Monumental staircase in Jerusalem

Robinson's Arch was a monumental staircase carried by an unusually wide stone arch, which once stood at the southwestern corner of the Temple Mount. It was built as part of the expansion of the Second Temple initiated by Herod the Great at the end of the 1st century BCE. Recent findings suggest that it may not have been completed until at least 20 years after his death. The massive stone span was constructed along with the retaining walls of the Temple Mount. It carried traffic up from ancient Jerusalem's Lower Market area and over the Tyropoeon street to the Royal Stoa complex on the esplanade of the Mount. The overpass was destroyed during the First Jewish–Roman War, only a few decades after its completion.

The arch is named after Biblical scholar Edward Robinson who identified its remnants in 1838, though it was noticed earlier by Frederick Catherwood. Robinson published his findings in his landmark work Biblical Researches in Palestine, in which he drew the connection with a bridge described in Josephus's Antiquities of the Jews and The Jewish War, concluding that its existence proves the antiquity of the Walls of Jerusalem. Excavations during the second half of the 20th century revealed both its purpose and the extent of its associated structures. Today the considerable surviving portions of the ancient overpass complex may be viewed by the public within the Jerusalem Archaeological Park. As it is adjacent to Jerusalem's Western Wall worship area, a portion is used by some groups as a place of prayer.

== History ==
Robinson's Arch was constructed as part of King Herod's renovation and expansion of the Second Temple, announced in 20–19 BCE. It was built to link the Tyropoeon Valley street, a major traffic artery in the Second Temple Period, with the Royal Stoa at the southern end of the Temple Mount platform.

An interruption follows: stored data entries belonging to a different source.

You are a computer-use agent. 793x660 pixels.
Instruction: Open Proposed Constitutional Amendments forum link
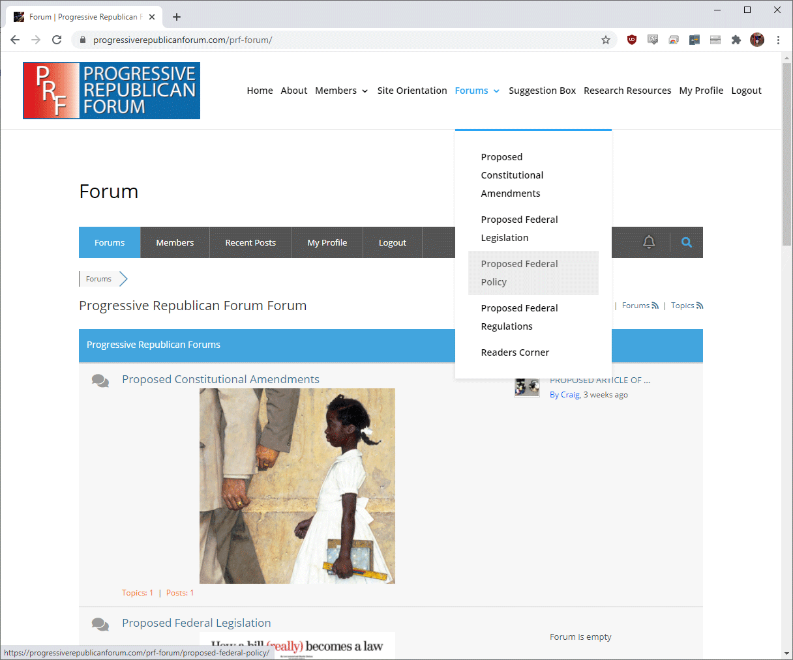[x=220, y=379]
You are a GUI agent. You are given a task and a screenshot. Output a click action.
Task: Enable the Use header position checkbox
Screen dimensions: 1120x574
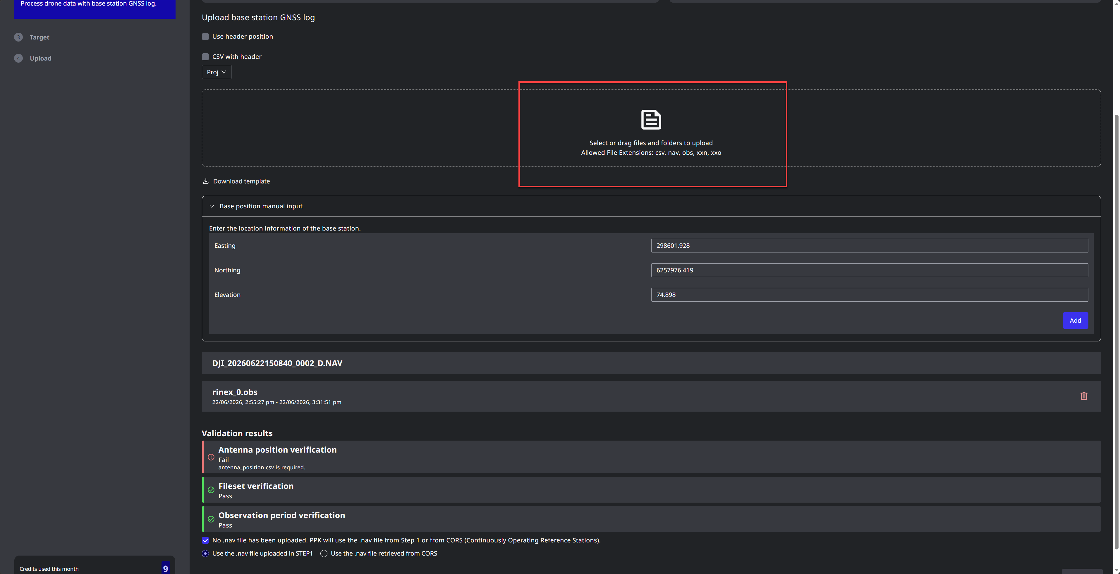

The site abuts a major ancient intersection. Opposite lay a large public square fronting the Temple's main Hulda Gates. The Tyropoeon street itself was lined with shops and formed part of the city's Lower Market. The Royal Stoa, an exceptionally large basilica complex which served various commercial and legal functions, looked down on the intersection from atop the Temple platform. Although the Stoa stood on the Temple esplanade, it was constructed upon an expansion added by Herod. It was therefore evidently not considered sacred by some at the time, allowing it to be used for mundane activities. The heavy public traffic to and from this edifice accounts for the width of the stepped street, which approximates that of a modern four-lane highway.

Fragments of a gate once located at the top of the overpass have been recovered. From these, the gate's width has been calculated at 5 m. Due to the few extant gate remnants, it has not been established whether there were more than one gate. There may have been a single gate, a double gate, or even a triple gate opening into the Royal Stoa complex at this point. This was one of four gates along the western wall of the compound:

Now in the western quarters of the enclosure of the temple there were four gates; the first led to the king's palace, and went to a passage over the intermediate valley; two more led to the suburbs of the city; and the last led to the other city, where the road descended into the valley by a great number of steps, and thence up again by the ascent for the city lay over against the temple in the manner of a theater, and was encompassed with a deep valley along the entire south quarter.
— Josephus, Antiquities of the Jews 15:410.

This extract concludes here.